Il senso di colpa

“Non dovevo fare ciò che ho fatto, non merito più nulla. È tutta colpa mia”. Queste le tipiche frasi di chi sente la colpa quando si infrange il codice morale derivato dalla non osservanza di regole e divieti acquisiti sin dall’infanzia. Giudizi e rimproveri emergono dal “giudice” che abita in ciascuno di noi e, con fare rigido e moralistico, rende la vita grigia e consumata dal peso che si scatena. Solitamente la colpa si percepisce come un zavorra che schiaccia il petto, quasi ad impedirne il respiro e quindi l’autentico sentire delle emozioni; infatti, quando si è troppo severi e rigidi con se stessi le relazioni con l’altro si inquietano e perdono di spontaneità, tutto è veicolato da un se moralistico che funge da guida.

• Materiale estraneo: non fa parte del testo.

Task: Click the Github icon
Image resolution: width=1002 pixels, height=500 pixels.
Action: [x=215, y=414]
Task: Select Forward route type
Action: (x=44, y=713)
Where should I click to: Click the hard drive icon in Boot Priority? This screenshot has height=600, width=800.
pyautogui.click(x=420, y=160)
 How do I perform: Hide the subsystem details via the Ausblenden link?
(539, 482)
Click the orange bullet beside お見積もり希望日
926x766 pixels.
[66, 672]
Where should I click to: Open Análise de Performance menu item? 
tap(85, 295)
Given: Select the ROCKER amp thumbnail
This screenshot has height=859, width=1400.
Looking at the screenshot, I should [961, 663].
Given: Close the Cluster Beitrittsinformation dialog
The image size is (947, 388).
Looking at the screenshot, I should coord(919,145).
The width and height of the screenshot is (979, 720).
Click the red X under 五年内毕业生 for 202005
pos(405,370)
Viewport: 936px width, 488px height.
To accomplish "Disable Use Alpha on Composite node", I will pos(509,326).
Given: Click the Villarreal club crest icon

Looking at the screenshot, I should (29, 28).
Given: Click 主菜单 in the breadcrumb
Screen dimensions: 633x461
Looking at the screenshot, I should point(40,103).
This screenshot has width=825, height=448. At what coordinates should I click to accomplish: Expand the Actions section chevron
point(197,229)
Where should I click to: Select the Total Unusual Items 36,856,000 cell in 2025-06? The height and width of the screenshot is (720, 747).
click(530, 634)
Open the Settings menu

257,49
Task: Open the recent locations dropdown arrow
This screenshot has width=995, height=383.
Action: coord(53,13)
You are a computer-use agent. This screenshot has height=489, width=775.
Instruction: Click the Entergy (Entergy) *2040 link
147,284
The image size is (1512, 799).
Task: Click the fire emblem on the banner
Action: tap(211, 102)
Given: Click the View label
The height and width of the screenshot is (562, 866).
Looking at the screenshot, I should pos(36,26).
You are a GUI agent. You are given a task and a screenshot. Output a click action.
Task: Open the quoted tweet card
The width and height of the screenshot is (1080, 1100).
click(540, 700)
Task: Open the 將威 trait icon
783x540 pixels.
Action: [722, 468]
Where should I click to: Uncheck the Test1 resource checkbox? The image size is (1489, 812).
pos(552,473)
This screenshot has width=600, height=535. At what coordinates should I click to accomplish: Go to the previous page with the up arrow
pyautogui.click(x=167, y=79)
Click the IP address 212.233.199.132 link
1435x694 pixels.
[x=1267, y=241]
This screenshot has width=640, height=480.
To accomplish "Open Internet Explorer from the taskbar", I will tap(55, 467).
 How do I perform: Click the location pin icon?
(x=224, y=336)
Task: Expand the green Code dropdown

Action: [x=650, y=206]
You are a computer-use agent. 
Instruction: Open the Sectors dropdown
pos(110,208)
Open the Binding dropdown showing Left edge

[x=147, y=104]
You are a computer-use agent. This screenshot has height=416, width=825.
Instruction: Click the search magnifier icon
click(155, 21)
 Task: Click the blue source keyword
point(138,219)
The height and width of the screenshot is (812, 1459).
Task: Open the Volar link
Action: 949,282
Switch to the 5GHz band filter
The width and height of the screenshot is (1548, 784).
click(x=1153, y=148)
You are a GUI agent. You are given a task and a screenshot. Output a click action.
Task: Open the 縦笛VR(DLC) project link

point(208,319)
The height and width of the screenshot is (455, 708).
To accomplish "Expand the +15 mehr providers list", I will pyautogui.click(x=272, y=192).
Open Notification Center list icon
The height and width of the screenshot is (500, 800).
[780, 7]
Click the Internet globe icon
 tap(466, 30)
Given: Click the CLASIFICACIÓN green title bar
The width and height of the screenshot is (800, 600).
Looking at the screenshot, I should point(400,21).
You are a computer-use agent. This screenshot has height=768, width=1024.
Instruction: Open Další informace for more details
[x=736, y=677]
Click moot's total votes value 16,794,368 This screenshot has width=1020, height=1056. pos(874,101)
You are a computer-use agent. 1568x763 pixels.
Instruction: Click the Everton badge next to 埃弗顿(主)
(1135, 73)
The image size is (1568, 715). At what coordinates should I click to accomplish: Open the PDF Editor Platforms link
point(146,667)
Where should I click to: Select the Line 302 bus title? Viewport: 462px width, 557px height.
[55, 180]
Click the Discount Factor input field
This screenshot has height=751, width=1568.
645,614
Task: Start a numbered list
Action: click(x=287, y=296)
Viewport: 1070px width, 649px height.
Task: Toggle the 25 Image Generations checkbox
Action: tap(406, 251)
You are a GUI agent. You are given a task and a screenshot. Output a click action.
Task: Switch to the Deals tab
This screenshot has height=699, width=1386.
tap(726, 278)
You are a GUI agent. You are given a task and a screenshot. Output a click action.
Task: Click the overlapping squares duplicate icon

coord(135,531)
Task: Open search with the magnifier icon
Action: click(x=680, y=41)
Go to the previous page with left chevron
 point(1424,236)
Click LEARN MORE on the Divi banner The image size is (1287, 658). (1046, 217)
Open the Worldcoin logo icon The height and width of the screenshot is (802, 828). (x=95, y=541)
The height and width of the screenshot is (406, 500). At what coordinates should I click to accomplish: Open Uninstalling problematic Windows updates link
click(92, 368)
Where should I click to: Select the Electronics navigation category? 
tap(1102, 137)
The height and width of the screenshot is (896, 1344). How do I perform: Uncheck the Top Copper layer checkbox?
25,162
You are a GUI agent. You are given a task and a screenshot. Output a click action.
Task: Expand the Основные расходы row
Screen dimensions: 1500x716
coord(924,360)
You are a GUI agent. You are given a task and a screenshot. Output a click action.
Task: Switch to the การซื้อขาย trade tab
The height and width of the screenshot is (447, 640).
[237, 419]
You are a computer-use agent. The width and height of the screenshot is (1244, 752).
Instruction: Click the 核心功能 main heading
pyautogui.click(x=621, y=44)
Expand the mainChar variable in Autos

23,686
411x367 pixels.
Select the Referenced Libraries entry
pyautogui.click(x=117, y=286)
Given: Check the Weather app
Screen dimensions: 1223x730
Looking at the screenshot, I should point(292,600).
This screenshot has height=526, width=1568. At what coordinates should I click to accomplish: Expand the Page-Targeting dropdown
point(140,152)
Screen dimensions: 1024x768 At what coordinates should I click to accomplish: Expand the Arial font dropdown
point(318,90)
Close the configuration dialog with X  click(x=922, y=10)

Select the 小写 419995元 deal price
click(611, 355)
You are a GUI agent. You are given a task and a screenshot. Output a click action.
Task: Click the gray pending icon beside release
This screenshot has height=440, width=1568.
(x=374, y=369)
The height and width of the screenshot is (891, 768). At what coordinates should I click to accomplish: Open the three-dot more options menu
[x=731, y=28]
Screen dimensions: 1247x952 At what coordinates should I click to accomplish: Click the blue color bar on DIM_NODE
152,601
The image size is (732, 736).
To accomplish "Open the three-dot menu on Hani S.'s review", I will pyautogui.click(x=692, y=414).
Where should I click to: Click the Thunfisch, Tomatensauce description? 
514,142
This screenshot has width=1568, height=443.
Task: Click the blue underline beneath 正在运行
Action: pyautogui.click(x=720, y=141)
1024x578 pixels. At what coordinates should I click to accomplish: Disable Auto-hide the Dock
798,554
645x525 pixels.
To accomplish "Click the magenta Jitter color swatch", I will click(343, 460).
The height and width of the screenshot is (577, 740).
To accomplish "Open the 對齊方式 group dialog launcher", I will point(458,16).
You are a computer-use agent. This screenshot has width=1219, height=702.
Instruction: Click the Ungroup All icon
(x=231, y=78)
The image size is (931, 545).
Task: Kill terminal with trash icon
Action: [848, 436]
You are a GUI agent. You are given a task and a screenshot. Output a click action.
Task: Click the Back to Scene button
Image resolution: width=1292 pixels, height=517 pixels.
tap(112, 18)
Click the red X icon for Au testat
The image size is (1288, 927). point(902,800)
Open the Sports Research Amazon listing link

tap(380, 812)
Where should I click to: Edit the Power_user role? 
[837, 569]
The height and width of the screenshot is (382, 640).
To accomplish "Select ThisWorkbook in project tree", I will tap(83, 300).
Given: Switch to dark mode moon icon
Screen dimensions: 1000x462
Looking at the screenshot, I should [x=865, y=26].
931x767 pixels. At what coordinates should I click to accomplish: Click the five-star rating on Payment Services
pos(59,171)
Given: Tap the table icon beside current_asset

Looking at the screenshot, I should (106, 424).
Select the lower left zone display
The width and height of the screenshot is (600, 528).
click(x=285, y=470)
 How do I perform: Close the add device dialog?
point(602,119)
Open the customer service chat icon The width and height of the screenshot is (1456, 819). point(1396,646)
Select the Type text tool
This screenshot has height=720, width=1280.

Il se è mortificato dal non avere adempiuto alle “norme imposte” e quindi non merita. I giorni passano arricchendosi di pensieri finalizzati all’autopunizione ed all’autorimprovero e a volte, con fare onnipotente, si pensa che “…è tutta colpa mia”, addossandosi la responsabilità. Ci si dimentica cioè che l’essere umano è si unico nella sua soggettività, ma non l’unico essere responsabile dell’accadimento; è cioè impotente e con questo deve fare i conti. Solitamente chi si sente in colpa tende a dare la colpa all’altro, ossia non guarda in faccia la realtà e non si assume le proprie responsabilità. Facciamo un esempio, ci si sente in colpa perché si ha un amante ma, nonostante ciò, non si riesce ad interrompere la relazione extraconiugale. Questo è il tipico esempio di un individuo che non si pente, ne si assume le responsabilità. Troppo doloroso pentirsi, aprirsi all’altro disarmandosi delle proprie difese, vergognandosi di se. Liberarsi dalla colpa è una scelta coraggiosa e molte volte è necessario farsi aiutare perché il senso di colpa cronico crea un dolore insostenibile, impossibile da reggere; ritrovarsi con le spalle al muro, schiacciati da un’anima resa nera che vorrebbe ritornare a risplendere di luce propria, comporta un attraversamento di se e delle relazioni primarie e, solo dopo avere sentito il dolore ed essere stati da lui attraversati, si può sentire l’autentico pentimento che apre ad una comunicazione vera e spontanea del se in relazione con l’altro.